По уверению позднейших его слушателей, стоило надлежащим образом записать его лекцию - и она оказывалась готовою хоть для печати; наилучшие в литературном смысле места впоследствии изданного курcа его суть те, в которых удалось слово в слово записать изложенное с кафедры,никакой литературной обработки не требовалось. Читал он лекции без конспектов, что уже само собой и без удостоверения лиц, близко знавших его, указывает на то, что к каждой лекции он тщательно готовился. Основная черта его характера - строгость к самому себе - проявилась и в строгой оценке своего курса. Не щадя сил на разработку его, он все-таки был им недоволен. "Наш курс, - говорит он в конце введения, - будет лишь стремлением к идеалу науки, но заранее скажем решительно, что он далеко не достигнет своей цели.

Классический труд Мейера - курс о "Русском гражданском праве", но труд этот не был им издан при жизни. Русская наука обязана появлением в свет этого труда ученику Мейера, А.И.Вицыну, издавшему его по запискам слушателей.
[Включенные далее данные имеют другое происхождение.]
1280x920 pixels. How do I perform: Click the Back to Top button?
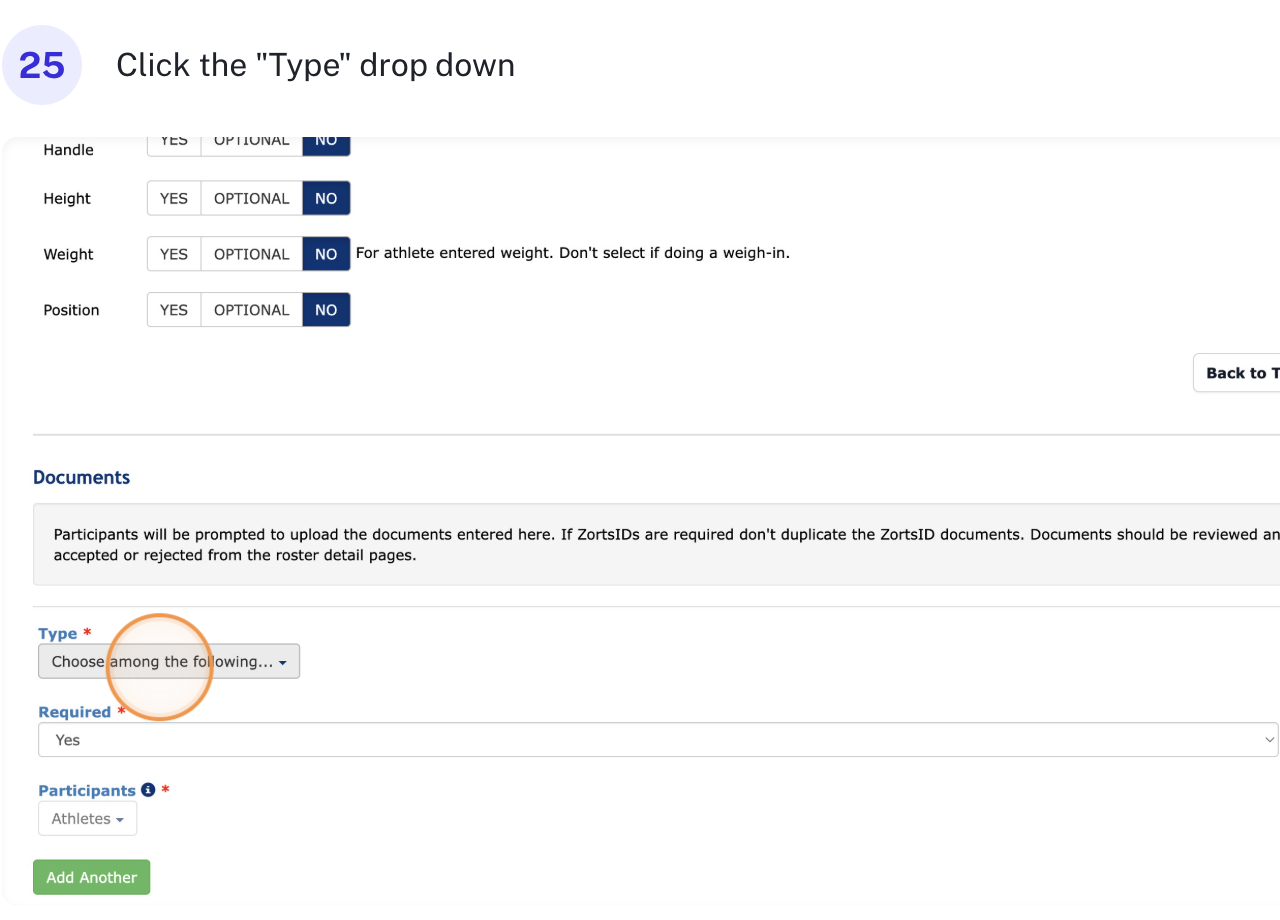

Если целых два поколения русских юристов выросло на Мейере, то немалая заслуга в этом принадлежит проф. Вицыну. Но возьмись он за трудную работу сличения записей студентов, мы не знали бы Мейера и, несомненно, русская наука гражданского права и гражданская судебная практика не находилась бы на том уровне, на каком они стоят в настоящее время.

Кто следил за литературой и практикой, тот подтвердит, что ни одно сочинение по русскому гражданскому праву не избегло влияния Мейера и что на множестве решений гражданского кассационного департамента Сената сказываются очевидные следы этого же влияния.

Распространяться о курсе Мейера о Русском гражданском праве нет надобности: голоса всех наших цивилистов, начиная с крупных величин и кончая мелкими, слились в один дружный хор, все они, без различия партий, считают Мейера отцом истинной науки русского гражданского права, а курс его - великим творением, не потерявшим и поныне своего значения.